Nicht zuletzt erfolgt auch die Interaktion der Nutzer mit dem Gebäude digital. Pinestack hat eine Smart-Building-App programmiert, mit der Berechtigte Funktionen wie den Zutritt zum Gebäude, die Aufzüge, Temperatur, Verschattung und Lüftung in den Räumen steuern können. Zudem lassen sich über die App Räume buchen oder Gastronomieangebote anzeigen.
Test der Komponenten
Das Beispiel Hammerbrooklyn.DigitalPavillon verdeutliche, so ABE, dass digitale Lösungen in Gebäuden ein gut eingespieltes Netzwerk erforderten. Zu diesem gehört im Fall des DigitalPavillon auch der Bauherr selbst, der Projektentwickler Art-Invest Real Estate (AIRE). Dieses Unternehmen betreibt in einer realen Büroumgebung ein Smart Lab und testet hier die Kompatibilität von Komponenten, die später als Gesamtsystem funktionieren sollen.
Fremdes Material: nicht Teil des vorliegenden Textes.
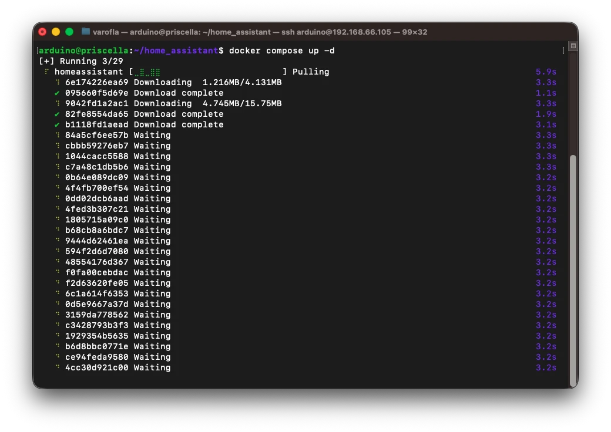Click spinner icon next to homeassistant
The image size is (611, 432).
[46, 72]
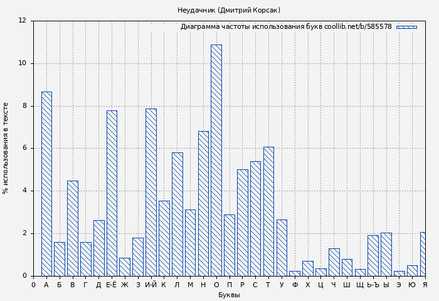The height and width of the screenshot is (301, 439).
Task: Click the chart title Неудачник (Дмитрий Корсак)
Action: (229, 10)
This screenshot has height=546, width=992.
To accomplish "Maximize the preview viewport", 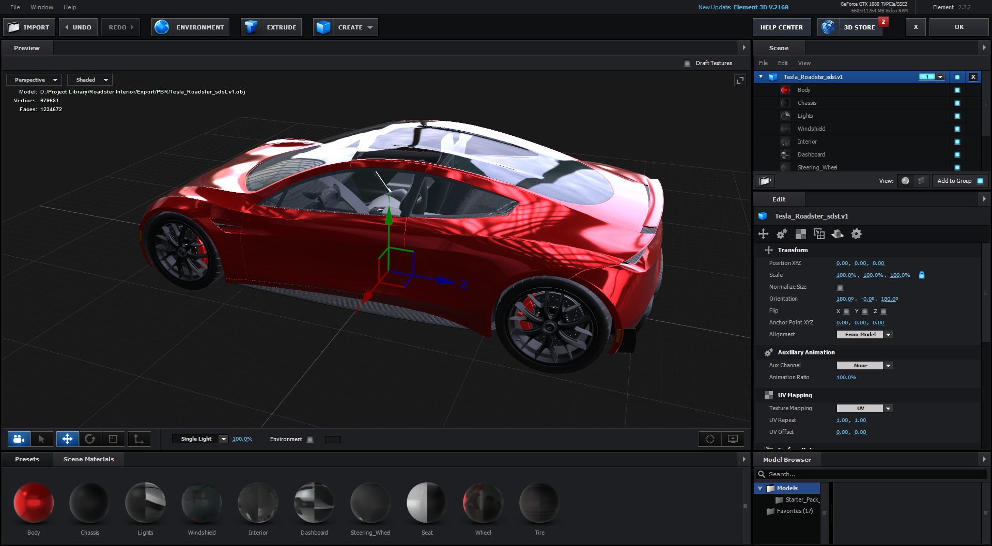I will pos(740,80).
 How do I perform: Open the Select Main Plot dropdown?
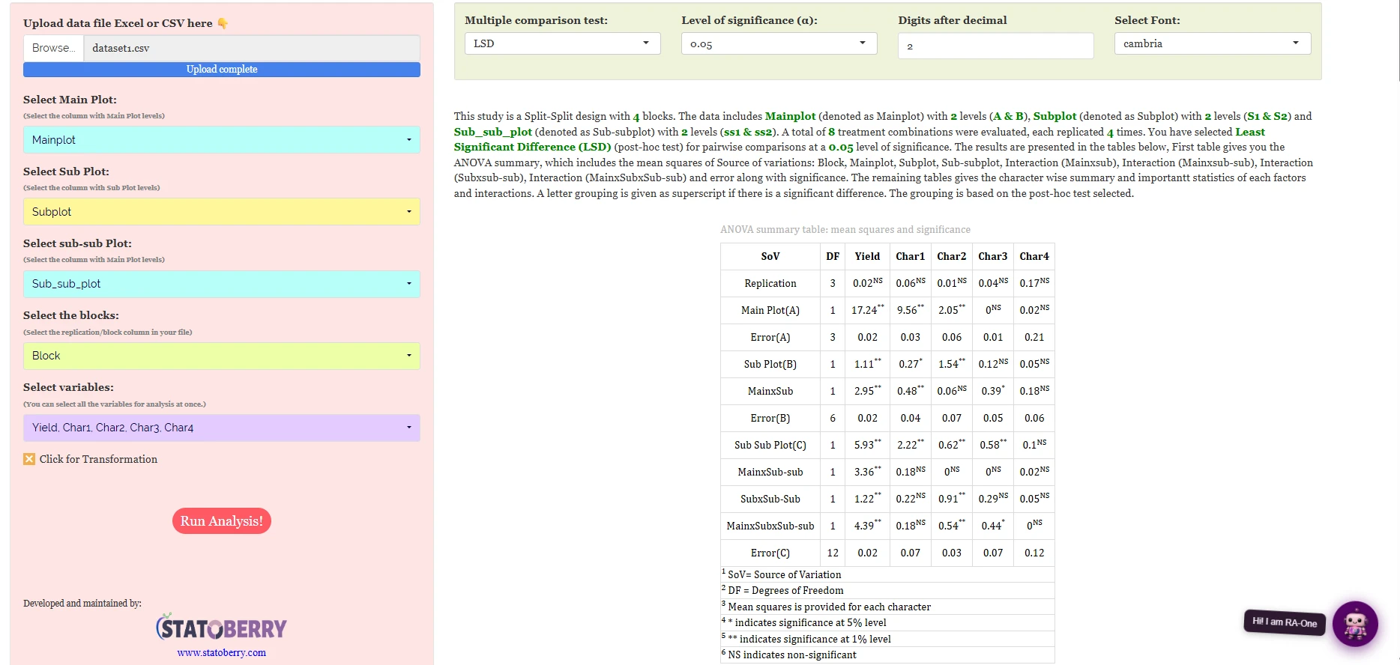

Auch die digitale Ausstattung des DigitalPavillons habe das Smart Lab durchlaufen, so ABE. Gerade diese Vorab-Tests seien geeignet, bei Bauherren und Investoren Bedenken hinsichtlich einer Zusammenarbeit mit Startups zu zerstreuen.
Messe digitalBAU 2022
Die digitalBAU ist ein neues Messeformat für die Baubranche, eine Plattform für Software-Unternehmen und Industrie. 2020 wurde sie von der Messe München in Kooperation mit dem Bundesverband Bausoftware (BVBS) im Messezentrum in Köln erstmals durchgeführt. 270 Aussteller und mehr als 10 000 Besucher nahmen teil. Pandemiebedingt wurde sie von Mitte Februar dieses Jahres verschoben auf 31. Mai bis 2. Juni (IKZ berichtete). Begleitend finden in den Hallen fünf Foren statt, zudem stehe das Netzwerken noch stärker im Fokus, so die Messe München als Veranstalter. Mit einem eigenen Forum dabei ist auch ein Partner der Messe, der Bauverlag aus Gütersloh. Hier beleuchtet u. a. das Architekturbüro HPP das Thema „Modulares Planen und Bauen in der Praxis“. Bei dieser Veranstaltung gehe es um Digitalisierung auf allen Ebenen, im Handwerk, in der Planung, und um BIM, auch in den Kommunen.
Auch die AACHEN BUILDING EXPERTS sind offizieller Partner der digital-BAU, der Verein ist mit ausgewählten Mitgliedern auf einem Messestand vertreten.